▶ TASKS AND EXERCISES:
(a) Answer these questions about the passage on automatic length measurement, giving each answer on its own line marked (i), (ii), (iii).
(i) Into which two processes is the automatic length measurement divided?
(ii) Where is information large in data size, such as recipe information, stored?
(iii) What are the parameters for the optical conditions?
(b) Carry on the passage on automatic length measurement, starting right after its last heading.

▶ TEXT PASSAGE:
⁂
A second embodiment will be described using FIGS. 11 through 15. Incidentally, matters described in the first embodiment and not described in the present embodiment can be applied even to the present embodiment unless otherwise specified. The same reference numerals as in the first embodiment indicate the same components.
The present embodiment will describe a method of performing automatic length measurement in the SEM type length measuring device equipped with the deceleration electrical field-type energy filter using the conductor thin film described in the first embodiment.
The automatic length measurement is divided into a “process of recipe creation” by the operator and a “process of automatic length measurement” using the recipe. The respective processes will hereinafter be described. Incidentally, the recipe creation of the present embodiment is executed on the SEM type length measuring device shown in FIG. 1. Each of the processes from the recipe creation to the automatic length measurement is governed by the length measurement system control unit 137 in its entirety. Although not shown in FIG. 1, in the SEM type length measuring device used in the present embodiment, an external server is connected to the length measurement system control unit 137 or the image display unit 135, and information large in data size such as recipe information is stored in the external server. Furthermore, the length measurement system control unit 137 or the image display unit 135 is provided with a communication function depending on whether to connect to the server. Here, the communication function means, for example, software for controlling communication processing, a computer for executing the software, or such as a terminal for connecting to a communication line, but in the following description, a function implemented by communication processing software may be referred to as a communication function.

“Process of Recipe Creation”

A procedure for creating the recipe is shown using FIG. 11.

(Input Step S1100 of Basic Information of Sample)

First, an operation who intends to perform length measurement of the sample inputs information of the sample to be length-measured. The device operator inputs information while viewing the input screen shown in the image display unit 135, for example. Here, when the sample is of, for example, semiconductor wafers, the variety of the wafers, and the name of the manufacturing process correspond to the aforementioned information. These pieces of information entered by the operator are used to classify and manage recipes that exist in plural form.

(Selection Step S1101 of Optical Conditions)

Optical conditions used in performing the length measurement are selected. Parameters for the optical conditions are a probe current incident on the sample, the field of view at the time of imaging, the incident energy, and the electrical field intensity formed on the sample. Upon the acquisition of the SEM image, they are determined so as to avoid the occurrence of “deterioration of image quality of SEM in multiple image acquisitions such as frame addition” and “abnormal contrast such as uneven brightness harmful on the length measurement”. Upon this work, the operator may arbitrarily select an optical condition, or a manufacturer determines the recommended conditions upon device shipments. It may be used therefor.

(Registration Step S1102 for Alignment)
⁂
▶ RECORD EXCERPTS:
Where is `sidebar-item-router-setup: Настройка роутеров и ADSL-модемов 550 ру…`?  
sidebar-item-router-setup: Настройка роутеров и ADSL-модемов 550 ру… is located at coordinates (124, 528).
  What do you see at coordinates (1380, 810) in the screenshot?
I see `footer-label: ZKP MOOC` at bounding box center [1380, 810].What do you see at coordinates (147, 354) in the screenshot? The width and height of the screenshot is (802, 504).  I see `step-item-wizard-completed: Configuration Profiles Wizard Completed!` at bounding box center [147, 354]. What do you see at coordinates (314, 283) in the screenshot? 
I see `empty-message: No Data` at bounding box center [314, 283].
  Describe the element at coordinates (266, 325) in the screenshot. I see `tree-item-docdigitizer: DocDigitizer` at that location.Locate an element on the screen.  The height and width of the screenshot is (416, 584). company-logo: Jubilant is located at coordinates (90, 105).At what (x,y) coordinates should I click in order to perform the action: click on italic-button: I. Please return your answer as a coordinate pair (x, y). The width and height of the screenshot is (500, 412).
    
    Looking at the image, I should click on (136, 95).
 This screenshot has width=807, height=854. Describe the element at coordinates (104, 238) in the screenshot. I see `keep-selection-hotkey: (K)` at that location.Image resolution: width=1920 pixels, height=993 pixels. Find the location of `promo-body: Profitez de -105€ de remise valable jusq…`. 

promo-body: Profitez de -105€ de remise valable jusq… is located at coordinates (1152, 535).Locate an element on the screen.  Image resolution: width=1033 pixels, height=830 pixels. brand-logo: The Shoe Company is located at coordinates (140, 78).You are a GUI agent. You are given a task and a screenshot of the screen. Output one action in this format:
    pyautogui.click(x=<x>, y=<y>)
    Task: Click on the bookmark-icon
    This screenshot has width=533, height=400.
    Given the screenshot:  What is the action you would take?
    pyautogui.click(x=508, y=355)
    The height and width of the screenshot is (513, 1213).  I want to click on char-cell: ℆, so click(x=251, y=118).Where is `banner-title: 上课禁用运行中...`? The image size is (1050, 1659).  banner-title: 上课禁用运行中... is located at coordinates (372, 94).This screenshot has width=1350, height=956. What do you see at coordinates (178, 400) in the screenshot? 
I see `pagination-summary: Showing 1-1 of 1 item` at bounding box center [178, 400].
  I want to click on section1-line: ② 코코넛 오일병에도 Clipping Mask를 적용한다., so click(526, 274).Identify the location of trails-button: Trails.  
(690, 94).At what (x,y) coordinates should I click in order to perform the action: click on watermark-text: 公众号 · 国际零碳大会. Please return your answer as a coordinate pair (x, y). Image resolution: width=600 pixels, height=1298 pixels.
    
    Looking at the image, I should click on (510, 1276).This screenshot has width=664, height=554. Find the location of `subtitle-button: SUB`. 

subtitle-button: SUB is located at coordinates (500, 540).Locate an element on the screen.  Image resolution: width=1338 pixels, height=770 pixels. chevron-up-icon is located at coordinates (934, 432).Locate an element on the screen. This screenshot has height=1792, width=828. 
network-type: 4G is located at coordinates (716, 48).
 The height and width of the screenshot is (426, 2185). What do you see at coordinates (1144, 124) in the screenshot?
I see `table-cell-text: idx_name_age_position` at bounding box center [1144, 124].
⁂
▶ RESULTS BY TASK:
(a)
(i) A "process of recipe creation" by the operator and a "process of automatic length measurement" using the recipe.
(ii) In an external server connected to the length measurement system control unit 137 or the image display unit 135.
(iii) The probe current incident on the sample, the field of view at the time of imaging, the incident energy, and the electrical field intensity formed on the sample.

(b)
In the sample such as the semiconductor wafer formed with the pattern, there is a need to accurately measure the positional relationship between the coordinates of the stage 116 for moving the sample and the coordinates of the pattern formed on the sample. In the present embodiment, the process of measuring this positional relationship is assumed to be an alignment process. Here, the image of the pattern on the sample, which is recognizable on the optical image and SEM image, is registered in the external server as a template. The template may be registered with the external storage device being connected to the length measurement system control unit 137.
Two kinds of optical and SEM images can be registered in the template. The template for the optical image is used for a first alignment process step, and the template for the SEM image is used for a second alignment process. There is typically used a procedure for performing the second alignment process high in precision through the first alignment process low in precision.
For example, the registration operation is performed by the device operator to select the optical image and SEM image to be displayed on the image display unit 135.

(Registration Step S1103 of Alignment Position)

In order to accurately correct the positional relationship between the coordinates of the stage 116 and the coordinates of the pattern formed on the sample, there is a need to perform the alignment process in at least two places.
The registration of each location to be aligned is performed here. The registration is performed by the device operation to select the proper position on the SEM image displayed on the image display unit 135, for example.

(Execution Step S1104 of Alignment)

Here, the positional relationship between the coordinates of the stage 116 and the coordinates of the patter of the sample is measured from an image comparison between the optical image and SEM image taken by templates and the location registered above.

(Template Registration Step S1105 for Measurement Position Retrieval)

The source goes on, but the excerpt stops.